Problem 2: We evolved into the species we are some millions of years ago, according to the bones that constitute the fossil record. Sociosexual systems are not captured in the fossil record. We can feel confident that the species reproduced via penile-vaginal intercourse, but that’s about it. And please recall that frequency of intercourse is not a helpful predictor of pregnancy, much less live birth, or raising an offspring to their own reproductive maturity, which is the real test of reproductive “success.” So selection for more frequent intercourse (NB: Over the last two millennia, it could be that almost half of all humans did not survive to reproductive age—but even that doesn’t tell us about what was happening two to five million years ago.) (Also yes, the metabolic cost of pregnancy, birth, and caring for infants is higher for a human who’s doing the bearing, birthing, and breastfeeding. Show me evidence that females didn’t share breastfeeding cost among each other, a million years ago. Show me evidence that, a million years ago, males didn’t take full responsibility for childrearing after a young human is weaned. You can’t, it’s not physically possible for it to exist. Even studying the handful of remaining cultures untouched by Western modernization only tells us what’s possible, not what is.)
Problem 3: Recorded history didn’t exist until about 5,000 years ago, which is very roughly one tenth of one percent of the existence of our species. It tells us nothing about the sociosexual systems that existed in our evolutionary origins.
Problem 4: A key trait of humans is our adaptability itself, our ability to adjust our bodies, our environment, and our sociosexual behavior to a vast range of environments across much of the surface of the Earth. Sociosexual systems vary and change across cultures and time.

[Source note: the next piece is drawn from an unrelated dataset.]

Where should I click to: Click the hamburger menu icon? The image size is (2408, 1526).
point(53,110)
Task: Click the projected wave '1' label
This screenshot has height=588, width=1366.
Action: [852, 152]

Where science has had some success is in understanding what aspects of the environment might predict which sociosexual systems may emerge in human communities. For a comprehensive review of these and other important questions about studying humans from an evolutionary point of view I recommend Bobbi Low’s Why Sex Matters.
A book I also recommend, especially for those interested in the history of science, is Darwin and the Making of Sexual Selection, by Evelleen Richards.
Here’s what I feel confident saying:
(1) Human sexual attraction varies almost infinitely.
(2) Human sexual attraction changes over time, with exposure to different faces, bodies, etc, as well as across different wealth structures (or “resources abundance” in more biological terms).
And
(3) Initial human sexual attraction has little to no relationship to satisfying long-term sexual connection. It also has almost nothing to do with successfully raising an offspring to reproductive age.
So I don’t write much about attraction. It’s just not very relevant to my life’s work of teaching people to live with confidence and joy in their bodies. What science there is, isn’t the kind of thing that makes people’s lives better and has the potential to reinforce cultural stereotypes, particularly around gender.
Thanks for letting me rant about science a little bit!
* The term just-so stories comes from the Rudyard Kipling’s book of children’s stories by that title, in which he explains things like “how a leopard got his spots” and “how the elephant got his trunk,” generally by way of specific events that happened to an individual. (Feel free never to read them, they’re peak British Empire vibes.) In philosophy of science, Just-so stories are narratives about how a trait evolved, which researchers assemble from known facts, that people like the sound of. But these narratives are just that—narratives, not hypotheses, because they are untestable.Just-so stories appear in various domains of evolutionary storytelling (ahem, the Paleo diet), but it’s particularly rampant in thinking about sexuality, because sexual selection is wildly more complex than individual selection.